Sweet and spicy this healthy salmon butternut squash soup is the perfect easy dinner recipe that you can make in about 30 minutes from scratch! You will need some salmon, vegetables, coconut milk and spices!
It is SO good! Like I usually procrastinate on publishing recipes, but this one I made two nights ago and ate it for two days and now I’m crying because there’s none (the recipe doesn’t make a ton). It’s spicy, it’s sweet, it’s flavorful and it’s super delicious.
I think there was something wrong with my coconut milk though, because it didn’t add a ton of color to the soup. It added more like fat spots or micelles to be more scientific. Maybe it’s because that milk is expiring in less than a month.
And you know the expiration date with canned coconut milk: NEVER. The good news is, I ate the soup with the aging coconut milk and I’m still alive. I think they call it survival skills. Or maybe living on the edge? The thrill of eating food about to expire. You just never know what will happen within the next 24 hours. It’s exciting.
Healthy Salmon Butternut Squash Ingredients
When it comes to this healthy soup with salmon and butternut squash – it’s super tasty and made with great wholesome ingredients:
- salmon
- butternut squash
- crushed red pepper
- coconut milk
- fresh ginger
- onion
- garlic
- cinnamon
- coriander
- green onions
- kale
- fresh dill
- peas
- water
- salt and pepper
I know the ingredient list sounds so random and it is because that’s what I had.

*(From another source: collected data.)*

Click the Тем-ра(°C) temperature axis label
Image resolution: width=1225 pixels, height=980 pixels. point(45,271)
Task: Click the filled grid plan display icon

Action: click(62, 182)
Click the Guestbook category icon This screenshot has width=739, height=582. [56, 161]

I had some kale, scallions and dill in the garden, so I used those veggies. Feel free to use things like broccoli, cilantro, basil or whatever you like that would cook within 2-3 minutes at the end and add freshness and more nutrients to the soup. Now let’s make the soup!
How To Make Healthy Salmon Butternut Squash Soup
The first thing you will want to do, as with any soup is to prep the ingredients before their long steam bath. And don’t tell them about their destiny, you don’t want them to get anxious. So peel and chop the onion and the butternut squash, mince garlic, grate the ginger, wash and thinly chop the green onions, kale and the fresh herbs. Also, cut up the salmon into bite-sized pieces.

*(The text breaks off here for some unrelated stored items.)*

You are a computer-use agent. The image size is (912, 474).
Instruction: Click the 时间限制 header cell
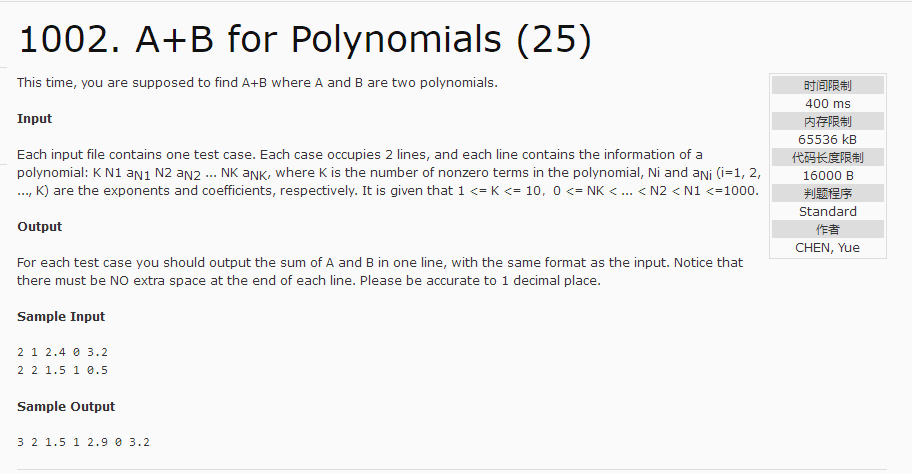[828, 85]
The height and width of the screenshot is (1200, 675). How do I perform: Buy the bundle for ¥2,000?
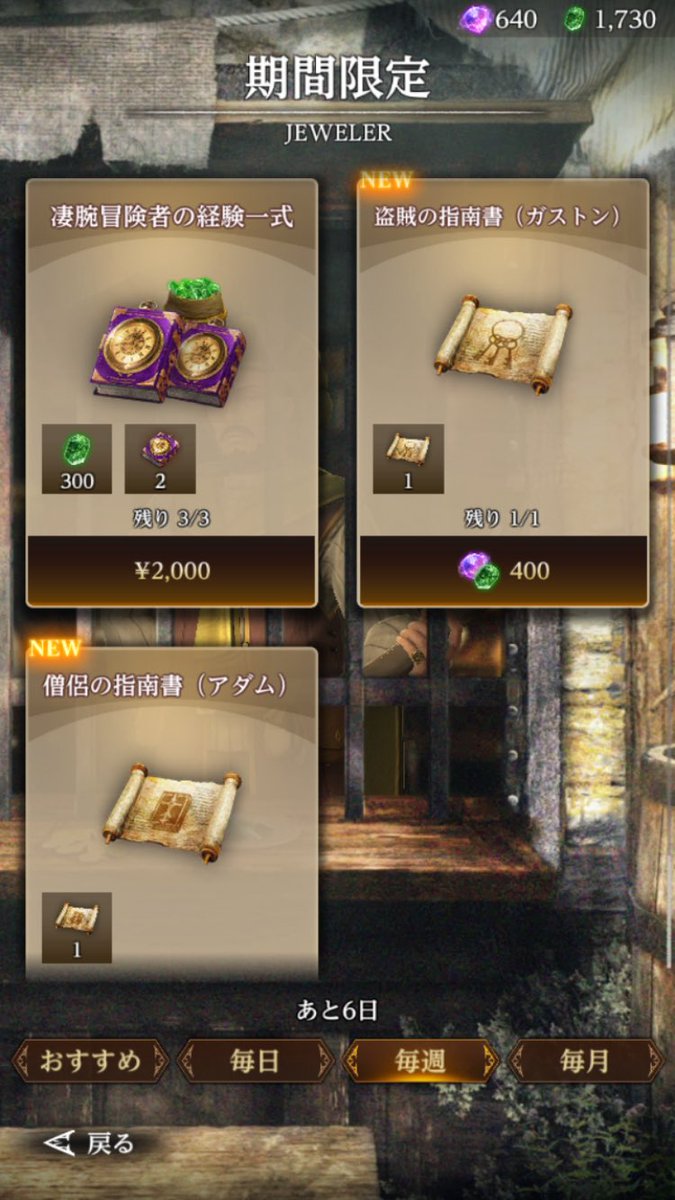(x=172, y=571)
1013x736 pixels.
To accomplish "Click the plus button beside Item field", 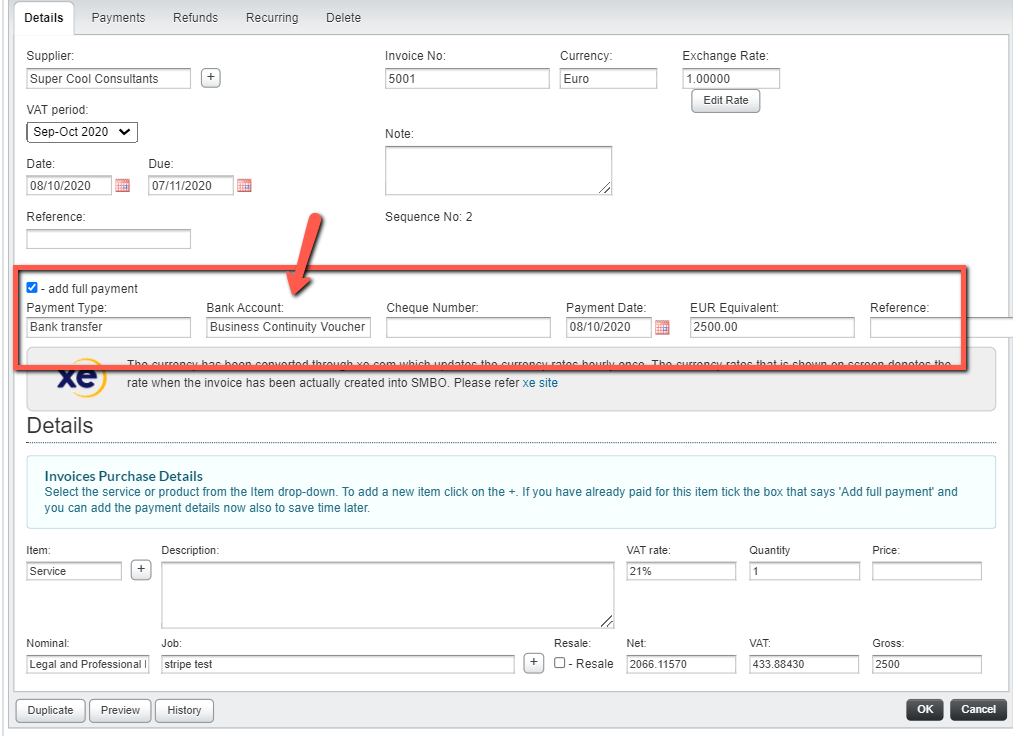I will coord(141,570).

Grab a cooking pot and saute the onion and garlic with some olive oil and the spices – crushed red pepper, coriander, ginger and cinnamon for 2-3 minutes, stirring.
Add in the butternut squash, water and salt, cover and bring to a boil. Reduce heat and cook for 8 minutes.

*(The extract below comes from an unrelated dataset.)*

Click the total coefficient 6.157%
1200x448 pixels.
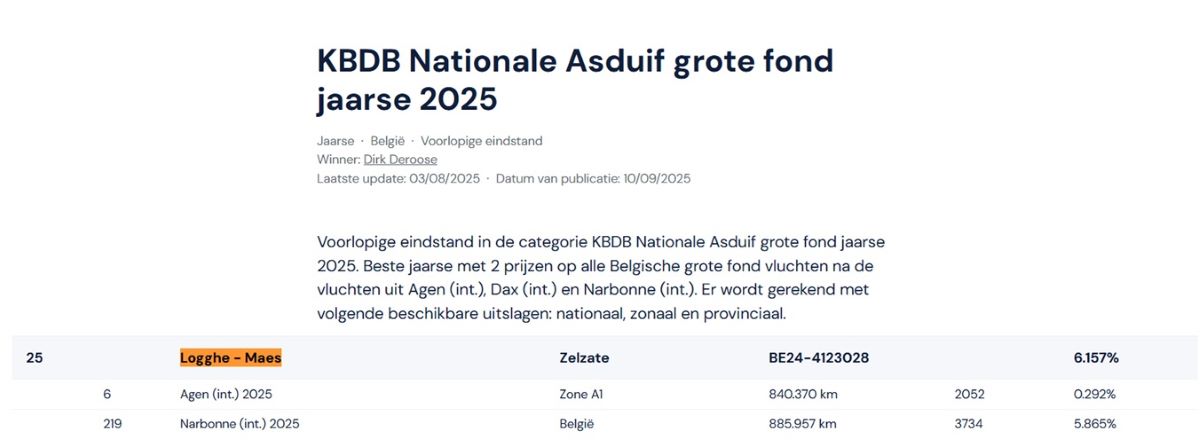(1096, 357)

Have a taste of the broth and add salt if needed. Then add in the salmon and the frozen peas and cook for 5 more minutes.
Then stir in the coconut milk, cook for 2-3 more minutes.
Finally, add in the quickly cooking vegetables like kale, scallions and dill. Cook for 1-2 more minutes or turn off and cover for 2 minutes, so that the veggies can steam lightly.
Then enjoy the soup!
More Options
I think you can change pretty much anything about this healthy salmon butternut squash soup. For example:
- You can use other vegetables – whatever is in season that you like. Broccoli, spinach, cauliflower, carrots, sweet or chili peppers can all be great additions here.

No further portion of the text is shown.